<<<<

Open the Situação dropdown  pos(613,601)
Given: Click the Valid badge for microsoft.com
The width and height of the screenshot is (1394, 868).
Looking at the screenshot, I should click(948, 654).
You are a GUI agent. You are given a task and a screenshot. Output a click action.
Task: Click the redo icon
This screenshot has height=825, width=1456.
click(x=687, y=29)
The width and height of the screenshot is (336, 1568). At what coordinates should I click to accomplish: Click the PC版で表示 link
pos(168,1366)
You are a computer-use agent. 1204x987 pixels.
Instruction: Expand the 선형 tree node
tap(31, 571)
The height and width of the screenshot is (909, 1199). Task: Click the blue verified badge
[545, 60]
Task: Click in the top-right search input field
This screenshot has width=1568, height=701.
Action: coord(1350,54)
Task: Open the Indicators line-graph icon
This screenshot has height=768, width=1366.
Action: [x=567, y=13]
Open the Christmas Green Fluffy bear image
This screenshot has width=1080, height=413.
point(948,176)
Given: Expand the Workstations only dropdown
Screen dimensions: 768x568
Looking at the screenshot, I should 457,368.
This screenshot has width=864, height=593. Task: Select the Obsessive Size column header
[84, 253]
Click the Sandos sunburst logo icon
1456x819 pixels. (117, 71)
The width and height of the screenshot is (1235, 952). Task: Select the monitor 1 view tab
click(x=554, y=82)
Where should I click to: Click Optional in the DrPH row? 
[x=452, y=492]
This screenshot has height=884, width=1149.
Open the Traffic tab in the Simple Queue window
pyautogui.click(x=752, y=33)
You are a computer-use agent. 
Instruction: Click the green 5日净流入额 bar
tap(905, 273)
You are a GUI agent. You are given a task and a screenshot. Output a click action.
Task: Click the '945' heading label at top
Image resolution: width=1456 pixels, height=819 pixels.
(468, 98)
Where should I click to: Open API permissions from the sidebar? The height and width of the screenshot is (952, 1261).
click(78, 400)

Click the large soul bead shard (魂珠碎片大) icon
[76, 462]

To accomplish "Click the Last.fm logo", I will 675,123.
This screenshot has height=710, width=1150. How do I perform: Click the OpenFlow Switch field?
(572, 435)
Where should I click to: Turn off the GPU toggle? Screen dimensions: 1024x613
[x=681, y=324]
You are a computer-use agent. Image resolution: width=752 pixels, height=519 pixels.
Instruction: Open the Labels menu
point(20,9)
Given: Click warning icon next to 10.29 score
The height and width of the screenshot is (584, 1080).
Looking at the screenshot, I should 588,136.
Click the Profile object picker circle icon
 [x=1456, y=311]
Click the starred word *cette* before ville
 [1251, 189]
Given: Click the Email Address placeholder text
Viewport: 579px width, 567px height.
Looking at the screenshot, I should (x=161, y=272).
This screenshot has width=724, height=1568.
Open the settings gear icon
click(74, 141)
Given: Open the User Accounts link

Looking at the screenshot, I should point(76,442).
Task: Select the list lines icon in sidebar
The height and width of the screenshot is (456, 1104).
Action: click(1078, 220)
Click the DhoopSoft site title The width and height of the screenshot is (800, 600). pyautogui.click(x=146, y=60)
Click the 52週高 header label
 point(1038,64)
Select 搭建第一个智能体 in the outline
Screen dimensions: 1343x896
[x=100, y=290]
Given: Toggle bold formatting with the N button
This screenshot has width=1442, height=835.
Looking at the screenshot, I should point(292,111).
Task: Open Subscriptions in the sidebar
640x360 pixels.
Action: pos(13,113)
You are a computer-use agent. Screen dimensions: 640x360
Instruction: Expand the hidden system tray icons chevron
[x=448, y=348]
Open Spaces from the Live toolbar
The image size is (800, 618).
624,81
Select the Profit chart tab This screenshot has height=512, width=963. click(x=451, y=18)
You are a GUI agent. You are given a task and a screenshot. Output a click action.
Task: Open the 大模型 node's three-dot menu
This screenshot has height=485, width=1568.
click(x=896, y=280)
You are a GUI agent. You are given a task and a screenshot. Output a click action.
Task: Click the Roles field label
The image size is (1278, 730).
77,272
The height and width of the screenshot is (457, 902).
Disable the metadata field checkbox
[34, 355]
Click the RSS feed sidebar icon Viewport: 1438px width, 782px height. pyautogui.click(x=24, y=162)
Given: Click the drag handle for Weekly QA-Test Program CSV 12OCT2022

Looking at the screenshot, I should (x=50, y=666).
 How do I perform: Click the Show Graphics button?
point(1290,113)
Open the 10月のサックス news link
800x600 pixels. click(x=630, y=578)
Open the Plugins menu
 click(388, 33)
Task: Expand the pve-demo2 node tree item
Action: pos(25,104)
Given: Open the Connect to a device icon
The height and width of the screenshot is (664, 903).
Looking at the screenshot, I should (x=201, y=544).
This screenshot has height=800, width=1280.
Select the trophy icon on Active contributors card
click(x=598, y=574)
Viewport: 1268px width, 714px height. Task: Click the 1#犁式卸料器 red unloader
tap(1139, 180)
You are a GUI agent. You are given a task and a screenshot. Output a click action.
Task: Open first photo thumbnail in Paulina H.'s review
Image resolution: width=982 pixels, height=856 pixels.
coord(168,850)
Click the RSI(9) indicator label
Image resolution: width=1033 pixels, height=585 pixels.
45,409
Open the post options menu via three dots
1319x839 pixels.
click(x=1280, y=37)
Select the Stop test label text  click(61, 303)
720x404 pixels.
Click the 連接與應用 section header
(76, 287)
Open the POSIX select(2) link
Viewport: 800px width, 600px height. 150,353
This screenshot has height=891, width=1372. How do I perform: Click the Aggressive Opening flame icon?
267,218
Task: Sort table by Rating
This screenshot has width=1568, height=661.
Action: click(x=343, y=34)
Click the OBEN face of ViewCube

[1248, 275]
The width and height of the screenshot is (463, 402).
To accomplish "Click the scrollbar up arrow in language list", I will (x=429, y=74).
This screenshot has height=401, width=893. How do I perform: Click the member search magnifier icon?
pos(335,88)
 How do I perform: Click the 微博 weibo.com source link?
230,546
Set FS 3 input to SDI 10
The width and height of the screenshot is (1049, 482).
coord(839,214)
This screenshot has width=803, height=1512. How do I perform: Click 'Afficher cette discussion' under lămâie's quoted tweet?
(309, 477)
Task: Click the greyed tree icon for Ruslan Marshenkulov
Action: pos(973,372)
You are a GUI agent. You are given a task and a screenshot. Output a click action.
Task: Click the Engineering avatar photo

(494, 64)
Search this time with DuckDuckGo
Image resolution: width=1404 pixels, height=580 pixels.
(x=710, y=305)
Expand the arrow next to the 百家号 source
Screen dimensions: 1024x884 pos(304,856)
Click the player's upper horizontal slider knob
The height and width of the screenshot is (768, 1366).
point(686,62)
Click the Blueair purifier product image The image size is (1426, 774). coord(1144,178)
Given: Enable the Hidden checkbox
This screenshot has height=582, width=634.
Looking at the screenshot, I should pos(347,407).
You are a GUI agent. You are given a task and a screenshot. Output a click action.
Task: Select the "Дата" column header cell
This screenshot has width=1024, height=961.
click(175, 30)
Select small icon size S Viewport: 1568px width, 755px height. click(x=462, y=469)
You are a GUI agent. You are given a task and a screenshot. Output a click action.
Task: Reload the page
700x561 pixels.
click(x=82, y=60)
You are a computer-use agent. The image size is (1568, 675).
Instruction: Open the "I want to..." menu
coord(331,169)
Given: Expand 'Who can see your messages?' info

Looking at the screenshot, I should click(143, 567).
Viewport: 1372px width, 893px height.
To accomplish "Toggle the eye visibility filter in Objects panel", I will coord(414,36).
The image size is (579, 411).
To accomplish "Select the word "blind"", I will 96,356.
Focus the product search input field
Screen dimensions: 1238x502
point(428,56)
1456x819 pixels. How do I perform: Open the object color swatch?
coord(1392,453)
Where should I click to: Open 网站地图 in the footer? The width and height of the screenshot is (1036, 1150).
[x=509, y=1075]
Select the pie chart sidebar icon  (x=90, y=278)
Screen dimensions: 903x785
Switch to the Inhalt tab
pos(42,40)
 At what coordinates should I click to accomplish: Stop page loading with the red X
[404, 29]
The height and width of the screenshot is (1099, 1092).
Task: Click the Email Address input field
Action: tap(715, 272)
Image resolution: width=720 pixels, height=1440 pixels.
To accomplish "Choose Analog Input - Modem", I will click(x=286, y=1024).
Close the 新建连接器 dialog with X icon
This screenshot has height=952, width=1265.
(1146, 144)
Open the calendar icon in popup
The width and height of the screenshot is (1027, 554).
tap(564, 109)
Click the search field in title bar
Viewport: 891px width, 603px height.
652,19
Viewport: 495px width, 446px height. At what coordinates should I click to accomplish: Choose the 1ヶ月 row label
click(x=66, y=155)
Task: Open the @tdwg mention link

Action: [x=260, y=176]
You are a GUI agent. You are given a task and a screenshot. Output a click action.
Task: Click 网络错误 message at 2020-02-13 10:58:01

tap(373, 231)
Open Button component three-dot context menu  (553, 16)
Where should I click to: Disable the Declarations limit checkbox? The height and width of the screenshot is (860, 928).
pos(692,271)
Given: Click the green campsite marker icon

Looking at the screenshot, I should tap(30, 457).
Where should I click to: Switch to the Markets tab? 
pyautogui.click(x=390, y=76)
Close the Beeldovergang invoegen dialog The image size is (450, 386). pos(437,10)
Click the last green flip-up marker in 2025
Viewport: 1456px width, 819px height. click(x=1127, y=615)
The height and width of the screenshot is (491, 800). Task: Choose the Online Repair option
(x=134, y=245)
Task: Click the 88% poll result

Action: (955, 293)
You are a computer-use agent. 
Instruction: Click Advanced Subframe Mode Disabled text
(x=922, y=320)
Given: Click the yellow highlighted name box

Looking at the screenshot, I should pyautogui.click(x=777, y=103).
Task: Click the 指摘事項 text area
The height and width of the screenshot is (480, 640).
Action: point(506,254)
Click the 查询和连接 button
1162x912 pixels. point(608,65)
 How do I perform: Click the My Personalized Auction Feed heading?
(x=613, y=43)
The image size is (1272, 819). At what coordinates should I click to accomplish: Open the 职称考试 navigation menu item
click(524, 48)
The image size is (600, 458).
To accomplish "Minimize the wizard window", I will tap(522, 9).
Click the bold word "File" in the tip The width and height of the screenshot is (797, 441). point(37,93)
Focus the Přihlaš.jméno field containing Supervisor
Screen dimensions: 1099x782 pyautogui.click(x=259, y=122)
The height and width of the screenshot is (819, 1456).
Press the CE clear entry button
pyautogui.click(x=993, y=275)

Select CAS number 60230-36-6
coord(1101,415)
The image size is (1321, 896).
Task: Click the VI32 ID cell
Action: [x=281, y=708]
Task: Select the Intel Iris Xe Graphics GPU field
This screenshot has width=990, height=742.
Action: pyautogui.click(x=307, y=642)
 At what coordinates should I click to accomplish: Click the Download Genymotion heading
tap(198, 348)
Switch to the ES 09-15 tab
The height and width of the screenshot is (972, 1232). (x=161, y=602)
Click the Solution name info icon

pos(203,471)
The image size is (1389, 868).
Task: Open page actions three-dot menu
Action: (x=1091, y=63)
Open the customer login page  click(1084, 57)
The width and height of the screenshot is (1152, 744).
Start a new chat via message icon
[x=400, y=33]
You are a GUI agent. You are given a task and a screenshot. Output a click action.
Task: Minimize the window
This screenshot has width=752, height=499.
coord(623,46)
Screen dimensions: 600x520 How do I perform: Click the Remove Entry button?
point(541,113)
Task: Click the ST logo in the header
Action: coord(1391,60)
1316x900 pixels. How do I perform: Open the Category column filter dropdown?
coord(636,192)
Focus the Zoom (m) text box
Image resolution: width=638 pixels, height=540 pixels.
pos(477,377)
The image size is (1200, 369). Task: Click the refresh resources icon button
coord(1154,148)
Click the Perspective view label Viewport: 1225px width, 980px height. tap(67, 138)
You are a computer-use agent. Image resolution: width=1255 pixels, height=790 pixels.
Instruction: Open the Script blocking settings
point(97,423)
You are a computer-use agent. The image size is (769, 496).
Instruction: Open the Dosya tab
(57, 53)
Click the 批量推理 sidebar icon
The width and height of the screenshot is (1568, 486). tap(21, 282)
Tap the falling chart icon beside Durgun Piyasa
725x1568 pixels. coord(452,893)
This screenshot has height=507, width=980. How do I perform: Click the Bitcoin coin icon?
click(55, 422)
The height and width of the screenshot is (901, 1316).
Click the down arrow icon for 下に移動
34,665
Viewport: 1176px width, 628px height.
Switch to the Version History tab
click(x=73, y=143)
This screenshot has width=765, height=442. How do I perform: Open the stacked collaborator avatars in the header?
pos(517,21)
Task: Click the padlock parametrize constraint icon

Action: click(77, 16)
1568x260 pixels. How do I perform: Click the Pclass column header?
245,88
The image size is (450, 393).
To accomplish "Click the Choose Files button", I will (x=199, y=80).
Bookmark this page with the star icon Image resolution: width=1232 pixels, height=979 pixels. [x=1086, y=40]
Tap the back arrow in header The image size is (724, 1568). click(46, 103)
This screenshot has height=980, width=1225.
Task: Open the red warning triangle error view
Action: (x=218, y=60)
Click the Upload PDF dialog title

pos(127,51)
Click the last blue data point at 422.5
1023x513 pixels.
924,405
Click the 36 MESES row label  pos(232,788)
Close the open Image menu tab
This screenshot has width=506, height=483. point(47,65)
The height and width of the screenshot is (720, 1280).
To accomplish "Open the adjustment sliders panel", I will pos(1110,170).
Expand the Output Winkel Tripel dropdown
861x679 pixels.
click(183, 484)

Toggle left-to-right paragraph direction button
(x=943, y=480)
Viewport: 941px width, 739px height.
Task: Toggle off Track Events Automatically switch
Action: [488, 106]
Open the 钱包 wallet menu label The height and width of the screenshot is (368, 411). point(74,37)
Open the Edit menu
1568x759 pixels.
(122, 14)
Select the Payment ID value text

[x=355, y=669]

>>>>

Which lines in the listing above contain the word "Focus"? Return each of those lines in full.

Focus the product search input field
Focus the Přihlaš.jméno field containing Supervisor
Focus the Zoom (m) text box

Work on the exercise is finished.